Driben was born in Boston and studied at Vaesper George Art School before moving to study at the Sorbonne in Paris in 1925. His first known pin-p was the cover to Tattle Tales in October 1934, and by 1935 he was producing covers for Snappy, Pep, New York Nights, French Night Life and Caprice. His career went from strength to strength in the late thirties with covers for Silk Stocking Stories, Gay Book, Movie Merry-Go-Round and Real Screen Fun.
His career was not limited to magazine covers, he also worked in advertising and for Hollywood, perhaps his most famous work being the original posters and publicity artwork for The Maltese Falcon. Peter Driben was also a close friend of publisher Robert Harrison, and in 1941 was contracted to produce covers for Harrison's new magazine Beauty Parade.

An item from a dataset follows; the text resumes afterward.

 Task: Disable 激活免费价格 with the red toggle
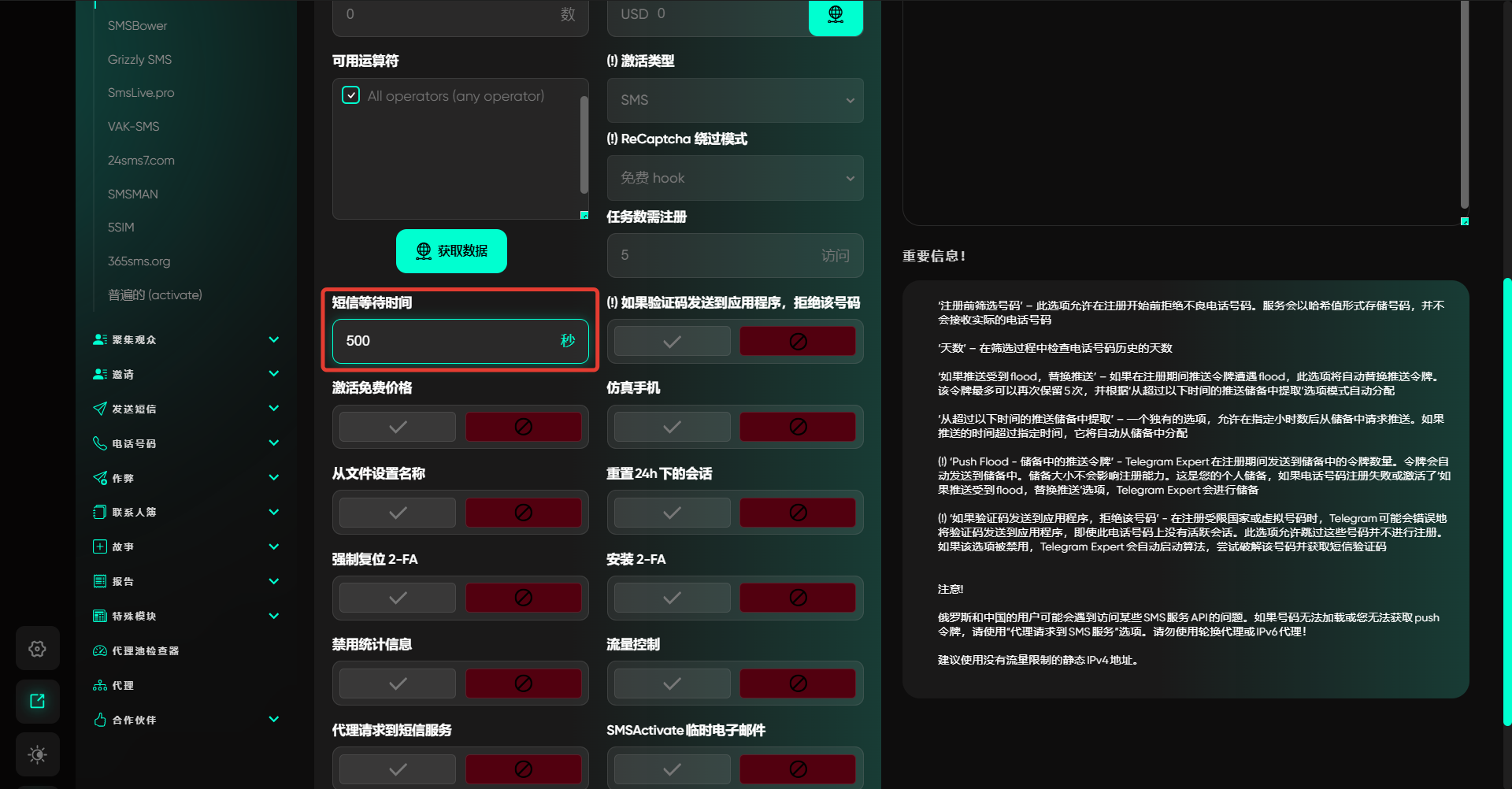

Driben went on to paint covers for all of Harrison's magazines, often having as many as six or seven of his covers being published every month.

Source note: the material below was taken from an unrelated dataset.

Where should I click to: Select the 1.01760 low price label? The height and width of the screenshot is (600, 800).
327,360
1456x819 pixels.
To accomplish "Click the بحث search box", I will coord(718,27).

Driben married the artist, actress and poet Louise Kirby just before he began to work for Harrison.
In 1944 he was offered the the unusual opportunity, for a pin-up artist, of becoming the art director of the New York Sun, a post he retained until 1946. During the war, his popular painting of American soldiers raising the flag at Iwo Jima sparked a considerable amount of media attention.
In his later years Peter Driben turned, like many of his colleagues, to portrait and fine-art work, including a portrait of Dwight Eisenhower, which were organised into successful exhibitions by Louise.